PROBLEM TO WORK ON:
Set down exactly the lines in the records below that run from the line with "The height and width of the screenshot is (819, 1456)." to the line with "Image resolution: width=1568", inclusive, and nothing more.

==================================================

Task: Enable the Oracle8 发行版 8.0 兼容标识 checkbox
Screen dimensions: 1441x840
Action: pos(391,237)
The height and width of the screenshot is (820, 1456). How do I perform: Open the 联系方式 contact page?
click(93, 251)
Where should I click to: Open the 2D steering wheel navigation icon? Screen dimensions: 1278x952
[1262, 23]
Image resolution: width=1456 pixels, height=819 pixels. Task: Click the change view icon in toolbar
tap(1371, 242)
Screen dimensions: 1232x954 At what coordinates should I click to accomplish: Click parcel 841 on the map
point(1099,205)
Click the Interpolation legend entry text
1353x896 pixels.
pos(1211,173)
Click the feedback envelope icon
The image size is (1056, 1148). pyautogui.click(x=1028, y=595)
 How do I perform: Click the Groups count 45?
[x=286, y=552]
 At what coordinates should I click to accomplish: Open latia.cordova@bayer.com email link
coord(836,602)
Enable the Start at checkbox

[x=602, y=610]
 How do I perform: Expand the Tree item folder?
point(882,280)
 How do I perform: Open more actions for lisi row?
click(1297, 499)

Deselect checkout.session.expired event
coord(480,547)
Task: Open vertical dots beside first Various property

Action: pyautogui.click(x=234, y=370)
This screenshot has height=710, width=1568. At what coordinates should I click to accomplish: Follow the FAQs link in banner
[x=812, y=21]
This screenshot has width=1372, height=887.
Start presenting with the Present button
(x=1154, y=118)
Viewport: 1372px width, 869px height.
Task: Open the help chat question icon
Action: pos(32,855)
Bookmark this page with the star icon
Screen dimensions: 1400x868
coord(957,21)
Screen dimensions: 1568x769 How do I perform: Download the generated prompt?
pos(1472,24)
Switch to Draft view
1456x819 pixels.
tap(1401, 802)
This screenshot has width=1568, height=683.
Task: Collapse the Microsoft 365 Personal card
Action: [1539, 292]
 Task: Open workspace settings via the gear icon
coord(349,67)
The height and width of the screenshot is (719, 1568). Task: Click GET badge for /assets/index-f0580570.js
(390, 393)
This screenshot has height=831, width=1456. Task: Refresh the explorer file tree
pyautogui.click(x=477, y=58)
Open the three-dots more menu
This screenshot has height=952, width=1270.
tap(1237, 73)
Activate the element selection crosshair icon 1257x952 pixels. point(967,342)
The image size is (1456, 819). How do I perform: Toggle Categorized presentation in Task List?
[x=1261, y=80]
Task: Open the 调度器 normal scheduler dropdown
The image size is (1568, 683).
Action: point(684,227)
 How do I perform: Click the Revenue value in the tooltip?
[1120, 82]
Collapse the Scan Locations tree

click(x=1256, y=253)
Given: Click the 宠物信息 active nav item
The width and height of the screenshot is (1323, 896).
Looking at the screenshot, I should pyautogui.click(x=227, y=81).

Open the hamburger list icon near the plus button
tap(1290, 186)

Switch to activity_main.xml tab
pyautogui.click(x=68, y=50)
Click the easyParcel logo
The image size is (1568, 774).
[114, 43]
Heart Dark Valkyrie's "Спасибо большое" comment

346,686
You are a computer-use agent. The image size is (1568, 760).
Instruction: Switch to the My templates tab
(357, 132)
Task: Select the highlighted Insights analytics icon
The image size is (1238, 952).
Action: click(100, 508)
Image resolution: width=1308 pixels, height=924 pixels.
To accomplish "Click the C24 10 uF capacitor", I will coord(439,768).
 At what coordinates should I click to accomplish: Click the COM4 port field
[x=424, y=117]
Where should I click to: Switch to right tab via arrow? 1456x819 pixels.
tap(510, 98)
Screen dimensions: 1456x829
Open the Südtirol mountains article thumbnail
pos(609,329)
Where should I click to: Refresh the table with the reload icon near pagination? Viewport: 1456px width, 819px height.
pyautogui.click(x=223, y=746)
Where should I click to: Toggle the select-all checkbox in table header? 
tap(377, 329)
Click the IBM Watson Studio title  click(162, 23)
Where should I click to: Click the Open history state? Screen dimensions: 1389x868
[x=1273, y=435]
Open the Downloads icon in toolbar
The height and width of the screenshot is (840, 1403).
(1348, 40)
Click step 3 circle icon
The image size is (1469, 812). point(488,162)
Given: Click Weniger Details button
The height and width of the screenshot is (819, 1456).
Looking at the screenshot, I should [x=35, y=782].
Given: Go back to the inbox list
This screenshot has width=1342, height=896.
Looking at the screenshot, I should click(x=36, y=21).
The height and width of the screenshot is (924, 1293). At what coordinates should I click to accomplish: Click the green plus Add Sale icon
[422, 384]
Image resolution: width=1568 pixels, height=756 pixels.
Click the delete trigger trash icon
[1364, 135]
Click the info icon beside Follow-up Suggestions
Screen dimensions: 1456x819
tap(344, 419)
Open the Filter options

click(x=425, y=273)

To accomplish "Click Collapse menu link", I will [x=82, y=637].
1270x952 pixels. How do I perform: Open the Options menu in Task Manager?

==================================================

RESPONSE BOX:
The height and width of the screenshot is (819, 1456).
Looking at the screenshot, I should [x=35, y=782].
Given: Go back to the inbox list
This screenshot has width=1342, height=896.
Looking at the screenshot, I should click(x=36, y=21).
The height and width of the screenshot is (924, 1293). At what coordinates should I click to accomplish: Click the green plus Add Sale icon
[422, 384]
Image resolution: width=1568 pixels, height=756 pixels.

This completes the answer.